# Task directions
Copy the listing below line for line, without changing any wording, and leave out the pictures.

# Provided entries

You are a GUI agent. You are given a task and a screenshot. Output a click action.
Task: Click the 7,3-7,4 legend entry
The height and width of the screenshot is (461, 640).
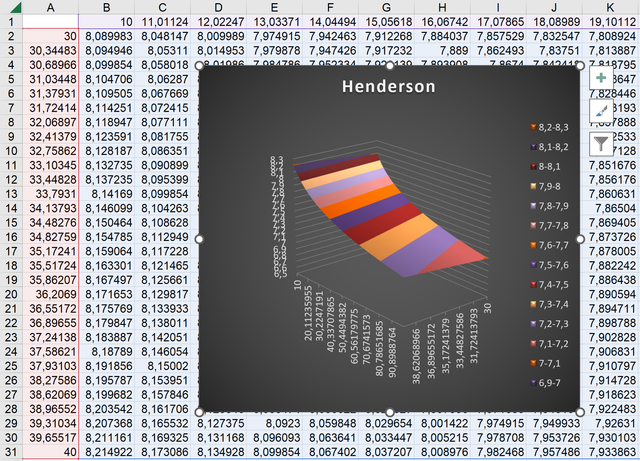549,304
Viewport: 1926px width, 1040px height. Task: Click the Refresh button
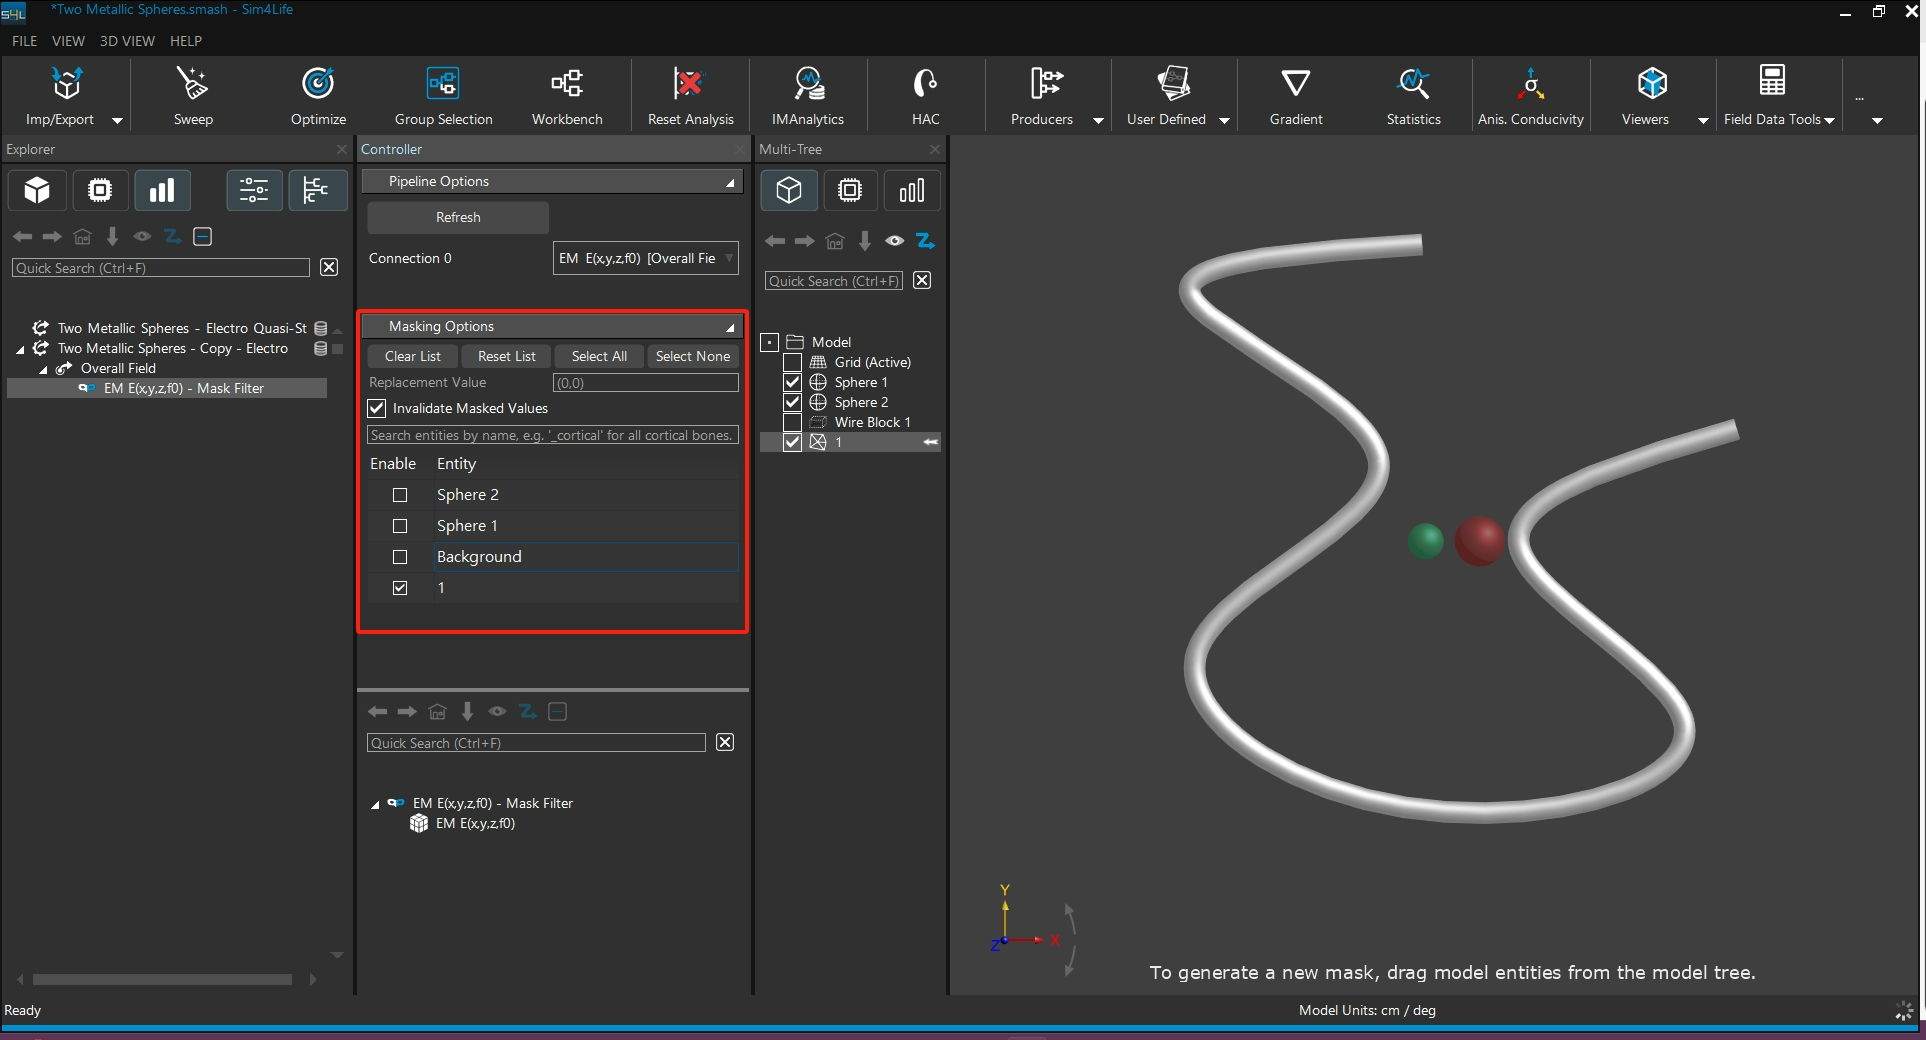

# Answer for the task
You are a GUI agent. You are given a task and a screenshot. Output a click action.
Task: Click the 7,3-7,4 legend entry
The height and width of the screenshot is (461, 640).
549,304
Viewport: 1926px width, 1040px height. Task: Click the Refresh button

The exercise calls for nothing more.